We’ll probably never see kiss-and-tell memoirs of Hollywood adventures from Nicole Kidman, Hugh Jackman or Russell Crowe — when one reaches such a level of influence in the US film system one no doubt avoids biting the hand that feeds one.
It was something The West kept in mind reading Sydney actress Katie Wall’s novel I Say Tomato. Without giving too much about the ending away, Wall’s heroine Sunday doesn’t quite ‘make it’ — at least not in the way we expect. So when we talked to her at her Sydney home we were curious about how close I Say Tomato was to Wall’s own experience in Hollywood. Because Sunday doesn’t end up the next Naomi, Nicole or Cate, is Wall by extension admitting defeat?
“It’s based on an actress but the premise is a girl deciding whether to get married,” Wall says. “And yes, I’m an actress and I’ve spent time in LA so I’m not an accountant trying to write about what it’s like to be an astronaut or Googling what it’s like to be at the Sundance Film Festival or go to big premieres.

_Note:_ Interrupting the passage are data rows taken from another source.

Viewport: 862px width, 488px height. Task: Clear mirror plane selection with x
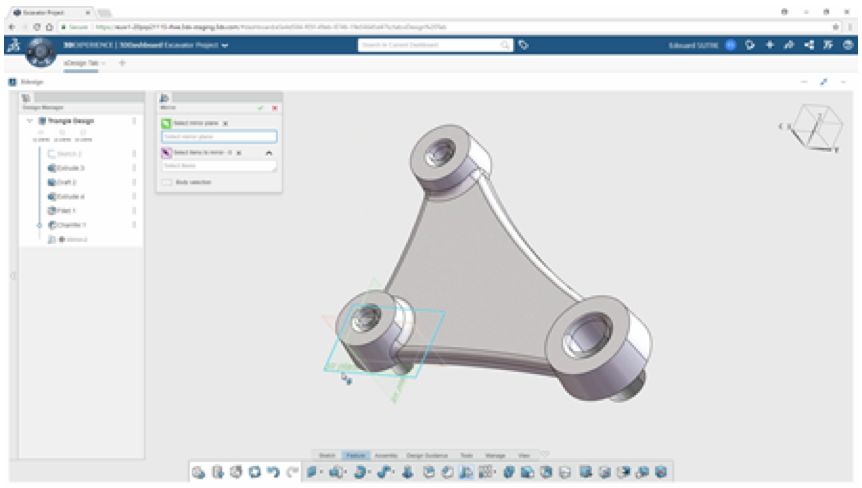[226, 123]
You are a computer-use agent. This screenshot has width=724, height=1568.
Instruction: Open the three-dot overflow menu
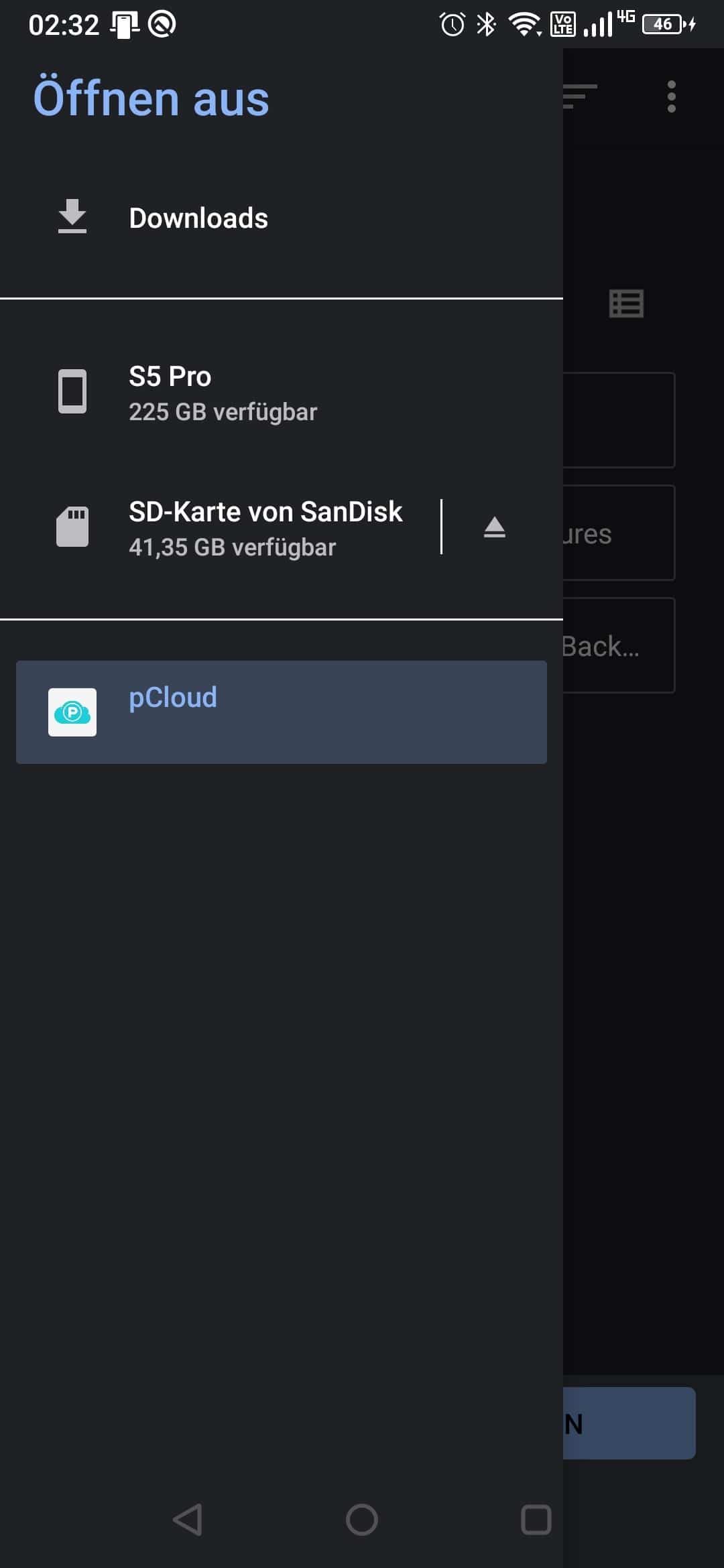tap(672, 96)
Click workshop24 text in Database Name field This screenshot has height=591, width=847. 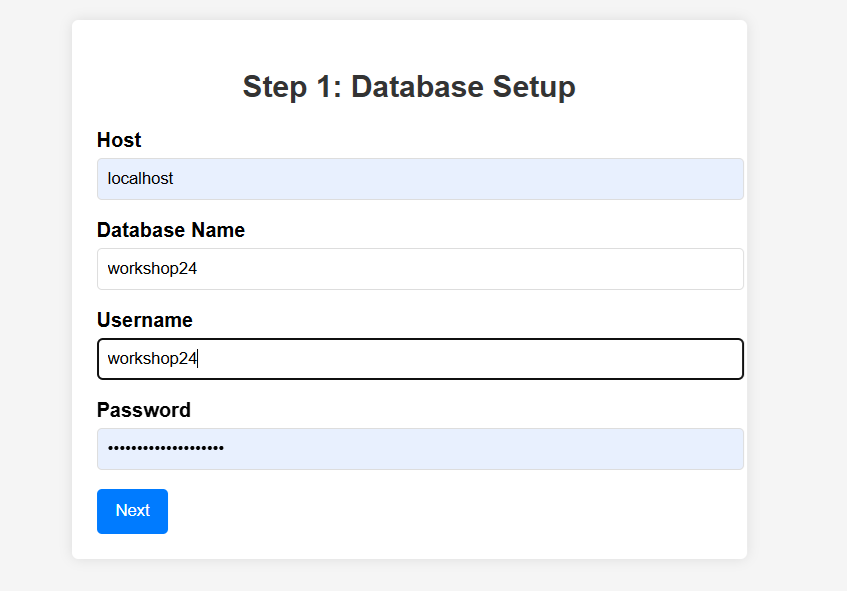click(x=153, y=269)
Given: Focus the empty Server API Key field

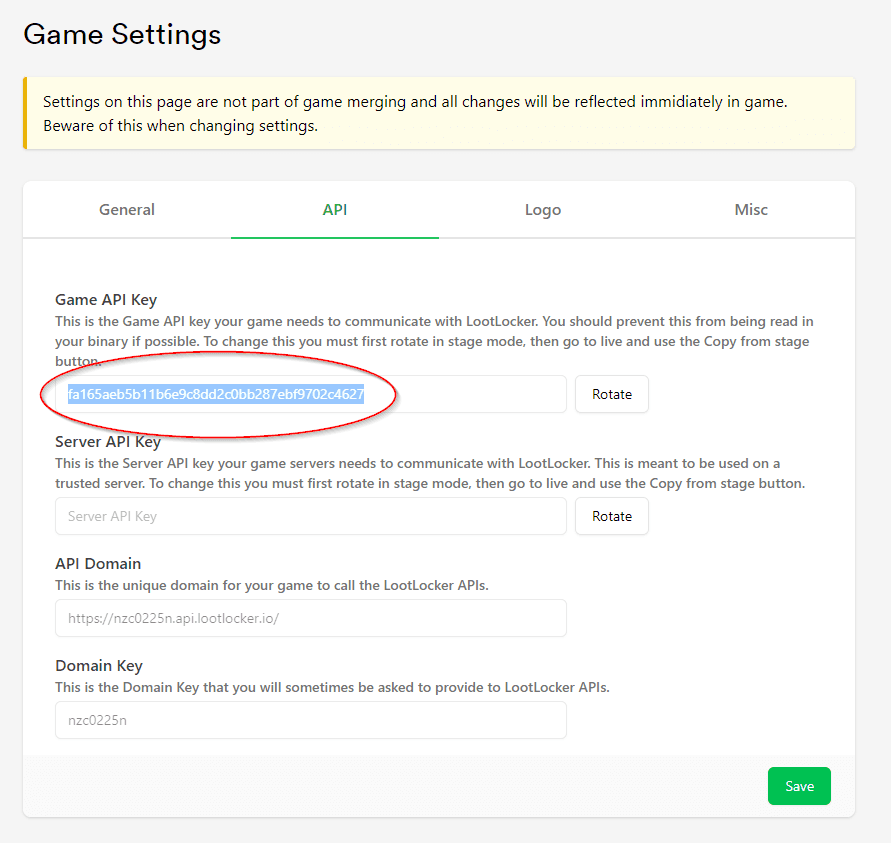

I experienced a lot of what’s in the book but it’s definitely not my story.”
So even if you won’t learn much more about Wall’s private life from I Say Tomato, you’ll probably recognise her if you’ve been to an Australian movie or watched TV in the last few years. Along with roles in The Secret Life of Us, Love My Way, All Saints and Underbelly 2 she appeared in local films Noise and My Year Without Sex, but it was her role in 2007s Clubland that put her on the map in the US. There was considerable local excitement when the film was selected for the Sundance Film Festival and released across America as Introducing the Dwights.
It was while living in LA (‘unemployed’, in her own words) that Wall started writing to pass the time. “I actually didn’t really plan to be a writer,” she says. “I certainly? didn’t ever expect to have a book published. About a year ago I entered a competition to win a week at a writers retreat, and the organiser passed a couple of chapters to my publisher, who offered me a publishing deal. But I hadn’t written anything before I Say Tomato and I haven’t studied writing.”
Following something of a rite of passage for young Australian actors, Wall did a whirlwind publicity tour of the US to support the release of Clubland and she says the difference between their industry and ours is one of sheer volume, a temptation that proves too much for some local talent. “In Australia, even as a working actor you only get a few jobs a year,” Wall says. “If you’re really lucky you can get a part in a film but with only a handful being made here there isn’t going to be enough parts. Even the top actors can barely support themselves just on acting in this country so of course that’s why that’s why you go to America.”
But no matter what kudos I Say Tomato, Clubland or her other work has gained for her, Wall is happy right here at home, surviving on the local scene and nursing her new baby. “I’m really happy here. I might go back to the US some time in the future but I’m a lot happier living in Sydney. I just can’t believe how lucky we are in this country, and you only really appreciate it when you leave.”